PROBLEM STATEMENT.
Answer the following questions about the pre-analysis checklist below.
1. According to its introduction, the checklist guides the reader from what stage through what stage?
2. If helpful predictions could be made, between which two qualities does the checklist ask which would matter more?
3. What does the checklist state that no guarantees are made about?

SOURCE EXTRACT.
# Joe’s Pre-Analysis Checklist

This checklist will guide you from client discovery all the way through pre-deployment. Answer these questions and you’re on your way to an excellent deal!

## Problem Statement

- Summarize the business use case, and the value of the model to the business.
- What are the research questions the business is trying to answer?
- Has any research been done on this question in the past? If so, what were the hypotheses, findings, conclusions?
- What actionable hypothesis, or hypotheses, could an analysis contribute to?
- If we could make helpful predictions, would we care more about accuracy, or precision?
- Is the client presently making any prediction relevant to this problem? If so, as a benchmark, how well does that prediction perform?
- We make no guarantees about prediction accuracy (performance), and make no guesses before seeing the data or familiarizing ourselves with to the problem. However, we can ask these:
- Is this a case where anything better than random is an improvement?

Dataset entries.
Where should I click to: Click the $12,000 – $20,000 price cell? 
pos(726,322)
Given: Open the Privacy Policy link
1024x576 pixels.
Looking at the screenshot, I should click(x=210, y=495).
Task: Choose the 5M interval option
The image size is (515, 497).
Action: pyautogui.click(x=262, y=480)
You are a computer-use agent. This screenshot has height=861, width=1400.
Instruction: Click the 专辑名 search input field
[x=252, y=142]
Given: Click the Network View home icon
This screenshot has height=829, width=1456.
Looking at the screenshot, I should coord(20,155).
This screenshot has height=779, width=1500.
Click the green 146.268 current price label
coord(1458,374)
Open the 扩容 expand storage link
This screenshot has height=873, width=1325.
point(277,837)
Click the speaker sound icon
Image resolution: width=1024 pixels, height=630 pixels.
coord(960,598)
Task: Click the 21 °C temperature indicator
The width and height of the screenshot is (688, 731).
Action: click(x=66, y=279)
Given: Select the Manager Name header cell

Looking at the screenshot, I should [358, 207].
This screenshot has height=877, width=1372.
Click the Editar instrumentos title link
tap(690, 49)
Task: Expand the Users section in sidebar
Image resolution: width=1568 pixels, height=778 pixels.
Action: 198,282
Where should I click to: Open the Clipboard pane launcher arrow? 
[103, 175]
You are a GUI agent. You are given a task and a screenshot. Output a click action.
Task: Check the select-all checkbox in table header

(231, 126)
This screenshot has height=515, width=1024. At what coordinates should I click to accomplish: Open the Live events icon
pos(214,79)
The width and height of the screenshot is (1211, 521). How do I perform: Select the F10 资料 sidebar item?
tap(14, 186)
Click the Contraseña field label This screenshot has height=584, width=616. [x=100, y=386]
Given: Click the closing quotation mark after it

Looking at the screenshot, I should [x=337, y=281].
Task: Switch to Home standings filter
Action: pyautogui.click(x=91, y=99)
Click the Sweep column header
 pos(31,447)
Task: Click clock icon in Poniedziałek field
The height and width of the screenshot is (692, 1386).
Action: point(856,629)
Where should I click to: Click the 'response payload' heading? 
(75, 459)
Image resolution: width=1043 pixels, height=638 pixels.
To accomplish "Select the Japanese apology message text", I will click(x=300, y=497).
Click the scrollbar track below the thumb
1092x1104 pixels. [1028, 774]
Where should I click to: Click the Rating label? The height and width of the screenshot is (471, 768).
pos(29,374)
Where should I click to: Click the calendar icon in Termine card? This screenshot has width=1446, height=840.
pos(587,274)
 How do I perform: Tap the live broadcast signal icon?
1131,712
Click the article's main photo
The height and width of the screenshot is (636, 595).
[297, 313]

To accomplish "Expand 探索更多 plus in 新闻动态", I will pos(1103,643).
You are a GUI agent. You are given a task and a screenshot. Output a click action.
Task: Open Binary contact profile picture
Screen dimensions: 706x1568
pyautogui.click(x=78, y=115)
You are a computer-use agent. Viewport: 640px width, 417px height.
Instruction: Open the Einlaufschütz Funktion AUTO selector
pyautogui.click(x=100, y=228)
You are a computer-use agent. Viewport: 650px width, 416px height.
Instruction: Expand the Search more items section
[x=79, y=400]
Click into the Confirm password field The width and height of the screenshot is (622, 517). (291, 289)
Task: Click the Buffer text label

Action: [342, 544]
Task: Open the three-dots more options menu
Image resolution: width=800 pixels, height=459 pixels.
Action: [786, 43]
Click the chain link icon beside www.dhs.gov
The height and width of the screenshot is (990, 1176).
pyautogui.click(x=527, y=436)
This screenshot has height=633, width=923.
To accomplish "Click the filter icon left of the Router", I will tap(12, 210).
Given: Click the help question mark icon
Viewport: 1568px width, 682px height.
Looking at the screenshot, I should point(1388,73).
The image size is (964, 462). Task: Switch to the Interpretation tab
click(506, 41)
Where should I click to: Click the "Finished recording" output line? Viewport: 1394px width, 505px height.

ANSWER BOX.
1. From client discovery through pre-deployment.
2. Accuracy or precision.
3. Prediction accuracy (performance).